===== RECORDS =====

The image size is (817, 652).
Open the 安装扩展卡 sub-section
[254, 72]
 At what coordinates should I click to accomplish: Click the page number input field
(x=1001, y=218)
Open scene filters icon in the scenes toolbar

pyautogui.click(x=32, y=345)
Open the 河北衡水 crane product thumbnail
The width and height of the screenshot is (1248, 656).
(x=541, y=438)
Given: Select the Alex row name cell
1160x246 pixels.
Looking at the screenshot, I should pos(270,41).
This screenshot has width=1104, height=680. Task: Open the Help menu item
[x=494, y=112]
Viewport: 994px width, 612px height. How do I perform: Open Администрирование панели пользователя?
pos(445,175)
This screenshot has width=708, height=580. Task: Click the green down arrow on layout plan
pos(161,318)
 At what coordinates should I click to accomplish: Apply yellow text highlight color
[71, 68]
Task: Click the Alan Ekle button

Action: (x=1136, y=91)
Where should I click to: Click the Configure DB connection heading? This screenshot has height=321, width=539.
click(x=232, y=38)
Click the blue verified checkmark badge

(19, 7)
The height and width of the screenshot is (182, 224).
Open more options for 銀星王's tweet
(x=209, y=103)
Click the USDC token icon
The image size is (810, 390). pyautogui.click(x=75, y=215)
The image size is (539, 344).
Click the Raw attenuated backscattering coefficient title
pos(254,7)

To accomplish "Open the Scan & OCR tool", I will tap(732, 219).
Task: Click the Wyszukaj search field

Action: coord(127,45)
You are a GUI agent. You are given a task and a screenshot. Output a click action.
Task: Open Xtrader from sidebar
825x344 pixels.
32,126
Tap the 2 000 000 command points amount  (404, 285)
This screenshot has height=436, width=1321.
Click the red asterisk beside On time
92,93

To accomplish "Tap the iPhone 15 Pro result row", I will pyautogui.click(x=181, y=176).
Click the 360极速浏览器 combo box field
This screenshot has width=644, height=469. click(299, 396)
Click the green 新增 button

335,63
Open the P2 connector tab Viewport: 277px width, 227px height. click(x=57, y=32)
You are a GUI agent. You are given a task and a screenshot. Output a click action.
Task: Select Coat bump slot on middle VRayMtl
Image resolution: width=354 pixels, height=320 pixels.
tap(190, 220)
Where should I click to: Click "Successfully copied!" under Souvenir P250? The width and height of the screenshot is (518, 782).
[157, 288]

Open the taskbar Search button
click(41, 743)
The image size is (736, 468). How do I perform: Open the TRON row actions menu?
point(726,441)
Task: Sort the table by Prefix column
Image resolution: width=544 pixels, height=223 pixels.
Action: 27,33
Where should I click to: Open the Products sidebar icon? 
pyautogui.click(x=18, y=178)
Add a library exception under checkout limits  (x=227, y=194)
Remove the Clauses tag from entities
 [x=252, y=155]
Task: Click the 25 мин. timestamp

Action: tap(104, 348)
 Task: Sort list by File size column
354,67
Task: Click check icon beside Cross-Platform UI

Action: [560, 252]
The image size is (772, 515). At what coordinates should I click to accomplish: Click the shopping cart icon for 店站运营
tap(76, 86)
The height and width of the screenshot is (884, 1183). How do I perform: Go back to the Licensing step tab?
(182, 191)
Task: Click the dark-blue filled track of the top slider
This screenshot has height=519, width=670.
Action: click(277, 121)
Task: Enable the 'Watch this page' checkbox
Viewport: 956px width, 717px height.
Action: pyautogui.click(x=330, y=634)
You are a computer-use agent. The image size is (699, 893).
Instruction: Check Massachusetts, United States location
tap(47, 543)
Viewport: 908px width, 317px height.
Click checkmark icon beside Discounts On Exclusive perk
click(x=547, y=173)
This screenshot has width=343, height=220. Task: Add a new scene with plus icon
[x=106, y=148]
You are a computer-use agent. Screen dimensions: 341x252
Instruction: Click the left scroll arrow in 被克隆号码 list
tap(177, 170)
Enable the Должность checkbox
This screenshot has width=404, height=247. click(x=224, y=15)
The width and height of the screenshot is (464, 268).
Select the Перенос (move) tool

=====

Rewrite all the rows above, substituting "tick box" for every instance of "checkbox" and leaving everything else unchanged.

The image size is (817, 652).
Open the 安装扩展卡 sub-section
[254, 72]
 At what coordinates should I click to accomplish: Click the page number input field
(x=1001, y=218)
Open scene filters icon in the scenes toolbar

pyautogui.click(x=32, y=345)
Open the 河北衡水 crane product thumbnail
The width and height of the screenshot is (1248, 656).
(x=541, y=438)
Given: Select the Alex row name cell
1160x246 pixels.
Looking at the screenshot, I should pos(270,41).
This screenshot has width=1104, height=680. Task: Open the Help menu item
[x=494, y=112]
Viewport: 994px width, 612px height. How do I perform: Open Администрирование панели пользователя?
pos(445,175)
This screenshot has width=708, height=580. Task: Click the green down arrow on layout plan
pos(161,318)
 At what coordinates should I click to accomplish: Apply yellow text highlight color
[71, 68]
Task: Click the Alan Ekle button

Action: (x=1136, y=91)
Where should I click to: Click the Configure DB connection heading? This screenshot has height=321, width=539.
click(x=232, y=38)
Click the blue verified checkmark badge

(19, 7)
The height and width of the screenshot is (182, 224).
Open more options for 銀星王's tweet
(x=209, y=103)
Click the USDC token icon
The image size is (810, 390). pyautogui.click(x=75, y=215)
The image size is (539, 344).
Click the Raw attenuated backscattering coefficient title
pos(254,7)

To accomplish "Open the Scan & OCR tool", I will tap(732, 219).
Task: Click the Wyszukaj search field

Action: coord(127,45)
You are a GUI agent. You are given a task and a screenshot. Output a click action.
Task: Open Xtrader from sidebar
825x344 pixels.
32,126
Tap the 2 000 000 command points amount  (404, 285)
This screenshot has height=436, width=1321.
Click the red asterisk beside On time
92,93

To accomplish "Tap the iPhone 15 Pro result row", I will pyautogui.click(x=181, y=176).
Click the 360极速浏览器 combo box field
This screenshot has width=644, height=469. click(299, 396)
Click the green 新增 button

335,63
Open the P2 connector tab Viewport: 277px width, 227px height. click(x=57, y=32)
You are a GUI agent. You are given a task and a screenshot. Output a click action.
Task: Select Coat bump slot on middle VRayMtl
Image resolution: width=354 pixels, height=320 pixels.
tap(190, 220)
Where should I click to: Click "Successfully copied!" under Souvenir P250? The width and height of the screenshot is (518, 782).
[157, 288]

Open the taskbar Search button
click(41, 743)
The image size is (736, 468). How do I perform: Open the TRON row actions menu?
point(726,441)
Task: Sort the table by Prefix column
Image resolution: width=544 pixels, height=223 pixels.
Action: 27,33
Where should I click to: Open the Products sidebar icon? 
pyautogui.click(x=18, y=178)
Add a library exception under checkout limits  (x=227, y=194)
Remove the Clauses tag from entities
 [x=252, y=155]
Task: Click the 25 мин. timestamp

Action: tap(104, 348)
 Task: Sort list by File size column
354,67
Task: Click check icon beside Cross-Platform UI

Action: [560, 252]
The image size is (772, 515). At what coordinates should I click to accomplish: Click the shopping cart icon for 店站运营
tap(76, 86)
The height and width of the screenshot is (884, 1183). How do I perform: Go back to the Licensing step tab?
(182, 191)
Task: Click the dark-blue filled track of the top slider
This screenshot has height=519, width=670.
Action: click(277, 121)
Task: Enable the 'Watch this page' tick box
Viewport: 956px width, 717px height.
Action: pyautogui.click(x=330, y=634)
You are a computer-use agent. The image size is (699, 893).
Instruction: Check Massachusetts, United States location
tap(47, 543)
Viewport: 908px width, 317px height.
Click checkmark icon beside Discounts On Exclusive perk
click(x=547, y=173)
This screenshot has width=343, height=220. Task: Add a new scene with plus icon
[x=106, y=148]
You are a computer-use agent. Screen dimensions: 341x252
Instruction: Click the left scroll arrow in 被克隆号码 list
tap(177, 170)
Enable the Должность tick box
This screenshot has width=404, height=247. click(x=224, y=15)
The width and height of the screenshot is (464, 268).
Select the Перенос (move) tool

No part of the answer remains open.